Retrieval Samples: Performance improves from K=1 to K=3 as the LLM benefits from more imitation context. K=5 or 7 shows no further gain due to context window saturation.

Masking Ratio: A masking ratio of 0.3 in Augmentor training provided the best balance between generalization and conceptual guidance.

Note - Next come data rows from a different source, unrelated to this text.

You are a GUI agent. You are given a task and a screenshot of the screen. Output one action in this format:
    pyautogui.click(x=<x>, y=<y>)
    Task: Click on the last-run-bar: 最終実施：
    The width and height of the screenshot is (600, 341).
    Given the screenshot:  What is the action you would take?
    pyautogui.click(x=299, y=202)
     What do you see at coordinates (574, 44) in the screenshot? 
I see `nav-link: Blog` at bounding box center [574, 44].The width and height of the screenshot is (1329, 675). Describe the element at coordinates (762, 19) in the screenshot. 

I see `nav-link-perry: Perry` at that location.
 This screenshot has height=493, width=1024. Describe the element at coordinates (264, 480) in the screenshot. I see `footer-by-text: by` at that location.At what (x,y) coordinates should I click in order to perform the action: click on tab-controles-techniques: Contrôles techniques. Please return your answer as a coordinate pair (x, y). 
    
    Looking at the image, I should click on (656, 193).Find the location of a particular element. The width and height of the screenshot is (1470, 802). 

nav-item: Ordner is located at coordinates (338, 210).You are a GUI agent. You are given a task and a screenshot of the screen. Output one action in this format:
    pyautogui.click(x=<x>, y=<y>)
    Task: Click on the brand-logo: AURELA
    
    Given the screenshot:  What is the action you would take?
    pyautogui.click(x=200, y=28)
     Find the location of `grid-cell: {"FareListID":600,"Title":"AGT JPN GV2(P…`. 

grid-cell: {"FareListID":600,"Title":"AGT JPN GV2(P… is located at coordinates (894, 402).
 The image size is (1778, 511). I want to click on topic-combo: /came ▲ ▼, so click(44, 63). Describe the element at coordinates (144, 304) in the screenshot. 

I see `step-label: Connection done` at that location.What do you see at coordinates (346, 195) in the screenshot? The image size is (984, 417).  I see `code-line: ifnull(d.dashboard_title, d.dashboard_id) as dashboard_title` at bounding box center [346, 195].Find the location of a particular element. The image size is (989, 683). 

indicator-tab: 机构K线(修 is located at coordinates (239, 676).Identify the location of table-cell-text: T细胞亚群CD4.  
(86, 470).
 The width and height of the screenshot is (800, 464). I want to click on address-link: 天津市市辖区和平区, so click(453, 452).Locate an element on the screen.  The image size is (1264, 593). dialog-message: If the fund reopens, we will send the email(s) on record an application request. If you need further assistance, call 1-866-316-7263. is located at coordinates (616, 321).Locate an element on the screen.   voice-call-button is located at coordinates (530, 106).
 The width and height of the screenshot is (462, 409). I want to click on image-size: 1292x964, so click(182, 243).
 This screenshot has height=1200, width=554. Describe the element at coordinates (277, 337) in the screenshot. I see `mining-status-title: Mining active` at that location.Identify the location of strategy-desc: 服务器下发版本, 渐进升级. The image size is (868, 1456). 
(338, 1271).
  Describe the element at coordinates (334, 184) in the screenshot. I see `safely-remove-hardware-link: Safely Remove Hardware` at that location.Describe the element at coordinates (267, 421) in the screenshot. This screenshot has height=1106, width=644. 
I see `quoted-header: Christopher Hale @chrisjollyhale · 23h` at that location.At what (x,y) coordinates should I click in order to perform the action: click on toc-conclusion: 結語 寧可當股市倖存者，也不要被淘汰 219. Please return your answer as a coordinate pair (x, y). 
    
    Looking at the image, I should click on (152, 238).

Laban Symbol Detection Accuracy (Table 3): - Ours: 0.871 (SMT), 0.852 (TMP), 0.786 (HMN), significantly higher than prior baselines (e.g., Ikeuchi et al.).

Key Findings

  1. Symbolic Reasoning Superiority: LaMoGen (GPT-4.1) outperforms all joint embedding methods in SMT/TMP/HMN, proving its advantage in temporal and coordinative precision.
  2. MotionGPT's Performance: While average on standard benchmarks, MotionGPT outperforms CoMo on the Laban Benchmark, suggesting traditional metrics fail to distinguish structural understanding.
  3. FID Limitations: LaMoGen's FID is slightly lower because high-level symbolic abstractions treat varied low-level executions (e.g., speed of raising a hand) as the same symbol, revealing inherent expressivity limits.
  4. Human Limit: Using "Human" ground-truth conceptual symbols yields better results than using an LLM, indicating room for growth in LLM symbolic composition.

Highlights & Insights

  • First LLM-based Autonomous Motion Agent: LaMoGen is the first framework to enable autonomous motion composition through symbolic reasoning without LLM fine-tuning.
  • Dual Advantages: LabanLite enables both machine "understanding" (via descriptions) and human oversight/editability.
  • Evaluation Contribution: Proposed SMT/TMP/HMN metrics fill the gap in evaluating temporal precision and multi-part coordination.
  • Hierarchical Design: The separation of conceptual/detail layers and LLM/Augmentor tasks provides an elegant "divide and conquer" architecture.

Limitations & Future Work

  1. LabanLite Expressivity: Discretization loses low-level motion details, leading to higher FID. Future work could introduce continuous attribute fields.
  2. LLM Dependency: Performance is tied to LLM capability, and API-based inference increases latency/cost.
  3. Dataset Scope: The Laban Benchmark focuses on walking; assessment for complex motions like dance or gymnastics is limited.
  4. Fixed Symbol Set: Relying on traditional Labanotation sets may limit descriptions for emerging motion types.
  5. Retrieval Constraints: RAG effectiveness depends on the coverage of the Conceptual Description Database.
  • CoMo (ECCV 2024): Uses Posescript for body-part pose codes but lacks temporal transitions. LabanLite provides a more complete semantic representation.
  • MotionGPT (NeurIPS 2024): Fine-tunes LLMs on motion tokens. LaMoGen works in the symbolic space without fine-tuning.
  • Insight: The paradigm of symbolic intermediate representation + LLM reasoning can be extended to other modalities (e.g., music-to-dance, sign language).

Rating

⭐⭐⭐⭐ — Introducing Labanotation to LLM-driven motion generation is a clever innovation. The symbolic reasoning route opens new directions for interpretable and controllable generation. While FID and LLM dependency are bottlenecks, the Laban Benchmark contribution is substantial.